Dataset entries
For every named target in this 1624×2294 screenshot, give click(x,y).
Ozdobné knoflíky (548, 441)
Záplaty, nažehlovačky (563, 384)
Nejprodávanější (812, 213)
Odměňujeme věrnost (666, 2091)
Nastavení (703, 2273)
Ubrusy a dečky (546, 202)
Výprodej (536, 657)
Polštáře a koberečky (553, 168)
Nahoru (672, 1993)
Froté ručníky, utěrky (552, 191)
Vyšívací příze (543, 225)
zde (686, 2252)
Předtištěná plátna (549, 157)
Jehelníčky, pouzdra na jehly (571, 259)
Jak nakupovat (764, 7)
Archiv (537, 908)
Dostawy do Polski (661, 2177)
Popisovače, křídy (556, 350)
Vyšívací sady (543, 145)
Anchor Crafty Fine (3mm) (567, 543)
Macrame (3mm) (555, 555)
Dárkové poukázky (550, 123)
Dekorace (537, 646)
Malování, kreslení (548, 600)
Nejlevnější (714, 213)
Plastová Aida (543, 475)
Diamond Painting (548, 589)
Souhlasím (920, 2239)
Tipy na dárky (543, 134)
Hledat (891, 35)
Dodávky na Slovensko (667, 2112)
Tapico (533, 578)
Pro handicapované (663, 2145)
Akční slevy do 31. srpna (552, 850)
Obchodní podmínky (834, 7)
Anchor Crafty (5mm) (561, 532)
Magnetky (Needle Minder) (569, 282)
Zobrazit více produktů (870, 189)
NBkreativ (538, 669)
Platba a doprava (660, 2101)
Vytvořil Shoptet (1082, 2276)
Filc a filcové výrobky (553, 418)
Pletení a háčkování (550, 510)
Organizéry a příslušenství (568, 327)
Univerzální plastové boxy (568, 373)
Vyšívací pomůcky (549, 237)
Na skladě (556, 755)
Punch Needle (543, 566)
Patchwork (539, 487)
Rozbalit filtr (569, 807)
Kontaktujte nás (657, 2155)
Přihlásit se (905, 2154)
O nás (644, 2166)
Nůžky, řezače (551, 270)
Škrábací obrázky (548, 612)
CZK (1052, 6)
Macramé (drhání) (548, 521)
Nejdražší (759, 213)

* [What you are asked to do]
Return each entry exactly. Leave none out.

* [Task answer]
For every named target in this 1624×2294 screenshot, give click(x,y).
Ozdobné knoflíky (548, 441)
Záplaty, nažehlovačky (563, 384)
Nejprodávanější (812, 213)
Odměňujeme věrnost (666, 2091)
Nastavení (703, 2273)
Ubrusy a dečky (546, 202)
Výprodej (536, 657)
Polštáře a koberečky (553, 168)
Nahoru (672, 1993)
Froté ručníky, utěrky (552, 191)
Vyšívací příze (543, 225)
zde (686, 2252)
Předtištěná plátna (549, 157)
Jehelníčky, pouzdra na jehly (571, 259)
Jak nakupovat (764, 7)
Archiv (537, 908)
Dostawy do Polski (661, 2177)
Popisovače, křídy (556, 350)
Vyšívací sady (543, 145)
Anchor Crafty Fine (3mm) (567, 543)
Macrame (3mm) (555, 555)
Dárkové poukázky (550, 123)
Dekorace (537, 646)
Malování, kreslení (548, 600)
Nejlevnější (714, 213)
Plastová Aida (543, 475)
Diamond Painting (548, 589)
Souhlasím (920, 2239)
Tipy na dárky (543, 134)
Hledat (891, 35)
Dodávky na Slovensko (667, 2112)
Tapico (533, 578)
Pro handicapované (663, 2145)
Akční slevy do 31. srpna (552, 850)
Obchodní podmínky (834, 7)
Anchor Crafty (5mm) (561, 532)
Magnetky (Needle Minder) (569, 282)
Zobrazit více produktů (870, 189)
NBkreativ (538, 669)
Platba a doprava (660, 2101)
Vytvořil Shoptet (1082, 2276)
Filc a filcové výrobky (553, 418)
Pletení a háčkování (550, 510)
Organizéry a příslušenství (568, 327)
Univerzální plastové boxy (568, 373)
Vyšívací pomůcky (549, 237)
Na skladě (556, 755)
Punch Needle (543, 566)
Patchwork (539, 487)
Rozbalit filtr (569, 807)
Kontaktujte nás (657, 2155)
Přihlásit se (905, 2154)
O nás (644, 2166)
Nůžky, řezače (551, 270)
Škrábací obrázky (548, 612)
CZK (1052, 6)
Macramé (drhání) (548, 521)
Nejdražší (759, 213)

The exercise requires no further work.